HOW TO COMPLETE THIS TASK –
Give the records again in full, exactly as written.

-=-=-=-=-

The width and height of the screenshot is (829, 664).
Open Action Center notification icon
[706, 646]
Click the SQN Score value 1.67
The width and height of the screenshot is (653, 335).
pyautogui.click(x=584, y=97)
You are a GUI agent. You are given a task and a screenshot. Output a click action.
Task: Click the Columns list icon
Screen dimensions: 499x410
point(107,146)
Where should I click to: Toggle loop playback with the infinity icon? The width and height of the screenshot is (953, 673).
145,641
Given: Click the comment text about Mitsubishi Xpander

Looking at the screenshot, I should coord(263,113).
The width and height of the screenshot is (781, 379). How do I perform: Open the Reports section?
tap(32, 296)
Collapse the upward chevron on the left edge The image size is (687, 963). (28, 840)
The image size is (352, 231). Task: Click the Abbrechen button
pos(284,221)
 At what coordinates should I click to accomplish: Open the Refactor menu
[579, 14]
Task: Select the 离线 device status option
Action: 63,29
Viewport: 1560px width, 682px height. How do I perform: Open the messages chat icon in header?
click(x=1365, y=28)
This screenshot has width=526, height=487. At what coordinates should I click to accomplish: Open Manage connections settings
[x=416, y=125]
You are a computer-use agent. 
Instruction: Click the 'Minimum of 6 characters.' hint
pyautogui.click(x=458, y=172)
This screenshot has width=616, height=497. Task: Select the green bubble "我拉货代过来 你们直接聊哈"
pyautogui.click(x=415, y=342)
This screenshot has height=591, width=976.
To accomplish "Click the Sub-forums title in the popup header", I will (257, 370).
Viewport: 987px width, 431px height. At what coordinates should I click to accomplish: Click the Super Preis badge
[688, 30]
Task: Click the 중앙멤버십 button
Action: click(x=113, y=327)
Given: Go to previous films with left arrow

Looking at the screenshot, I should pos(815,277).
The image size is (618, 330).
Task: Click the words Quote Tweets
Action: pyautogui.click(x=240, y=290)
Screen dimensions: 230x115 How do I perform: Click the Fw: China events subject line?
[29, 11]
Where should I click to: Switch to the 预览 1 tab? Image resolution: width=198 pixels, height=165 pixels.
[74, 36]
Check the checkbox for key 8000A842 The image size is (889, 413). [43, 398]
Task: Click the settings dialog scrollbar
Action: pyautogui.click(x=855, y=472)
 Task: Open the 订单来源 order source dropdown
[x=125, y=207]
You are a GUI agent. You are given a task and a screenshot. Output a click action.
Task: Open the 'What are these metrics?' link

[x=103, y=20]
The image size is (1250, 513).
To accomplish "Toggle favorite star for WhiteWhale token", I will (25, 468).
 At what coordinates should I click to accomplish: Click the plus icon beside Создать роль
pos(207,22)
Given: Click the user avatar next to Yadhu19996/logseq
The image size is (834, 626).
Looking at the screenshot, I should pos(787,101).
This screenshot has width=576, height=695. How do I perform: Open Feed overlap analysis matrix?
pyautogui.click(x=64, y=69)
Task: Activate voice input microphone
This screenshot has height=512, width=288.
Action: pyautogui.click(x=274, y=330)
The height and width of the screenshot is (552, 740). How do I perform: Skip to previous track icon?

-=-=-=-=-

COMPLETED EXERCISE –
The width and height of the screenshot is (829, 664).
Open Action Center notification icon
[706, 646]
Click the SQN Score value 1.67
The width and height of the screenshot is (653, 335).
pyautogui.click(x=584, y=97)
You are a GUI agent. You are given a task and a screenshot. Output a click action.
Task: Click the Columns list icon
Screen dimensions: 499x410
point(107,146)
Where should I click to: Toggle loop playback with the infinity icon? The width and height of the screenshot is (953, 673).
145,641
Given: Click the comment text about Mitsubishi Xpander

Looking at the screenshot, I should coord(263,113).
The width and height of the screenshot is (781, 379). How do I perform: Open the Reports section?
tap(32, 296)
Collapse the upward chevron on the left edge The image size is (687, 963). (28, 840)
The image size is (352, 231). Task: Click the Abbrechen button
pos(284,221)
 At what coordinates should I click to accomplish: Open the Refactor menu
[579, 14]
Task: Select the 离线 device status option
Action: 63,29
Viewport: 1560px width, 682px height. How do I perform: Open the messages chat icon in header?
click(x=1365, y=28)
This screenshot has width=526, height=487. At what coordinates should I click to accomplish: Open Manage connections settings
[x=416, y=125]
You are a computer-use agent. 
Instruction: Click the 'Minimum of 6 characters.' hint
pyautogui.click(x=458, y=172)
This screenshot has width=616, height=497. Task: Select the green bubble "我拉货代过来 你们直接聊哈"
pyautogui.click(x=415, y=342)
This screenshot has height=591, width=976.
To accomplish "Click the Sub-forums title in the popup header", I will (257, 370).
Viewport: 987px width, 431px height. At what coordinates should I click to accomplish: Click the Super Preis badge
[688, 30]
Task: Click the 중앙멤버십 button
Action: click(x=113, y=327)
Given: Go to previous films with left arrow

Looking at the screenshot, I should pos(815,277).
The image size is (618, 330).
Task: Click the words Quote Tweets
Action: pyautogui.click(x=240, y=290)
Screen dimensions: 230x115 How do I perform: Click the Fw: China events subject line?
[29, 11]
Where should I click to: Switch to the 预览 1 tab? Image resolution: width=198 pixels, height=165 pixels.
[74, 36]
Check the checkbox for key 8000A842 The image size is (889, 413). [43, 398]
Task: Click the settings dialog scrollbar
Action: pyautogui.click(x=855, y=472)
 Task: Open the 订单来源 order source dropdown
[x=125, y=207]
You are a GUI agent. You are given a task and a screenshot. Output a click action.
Task: Open the 'What are these metrics?' link

[x=103, y=20]
The image size is (1250, 513).
To accomplish "Toggle favorite star for WhiteWhale token", I will (25, 468).
 At what coordinates should I click to accomplish: Click the plus icon beside Создать роль
pos(207,22)
Given: Click the user avatar next to Yadhu19996/logseq
The image size is (834, 626).
Looking at the screenshot, I should pos(787,101).
This screenshot has width=576, height=695. How do I perform: Open Feed overlap analysis matrix?
pyautogui.click(x=64, y=69)
Task: Activate voice input microphone
This screenshot has height=512, width=288.
Action: pyautogui.click(x=274, y=330)
The height and width of the screenshot is (552, 740). How do I perform: Skip to previous track icon?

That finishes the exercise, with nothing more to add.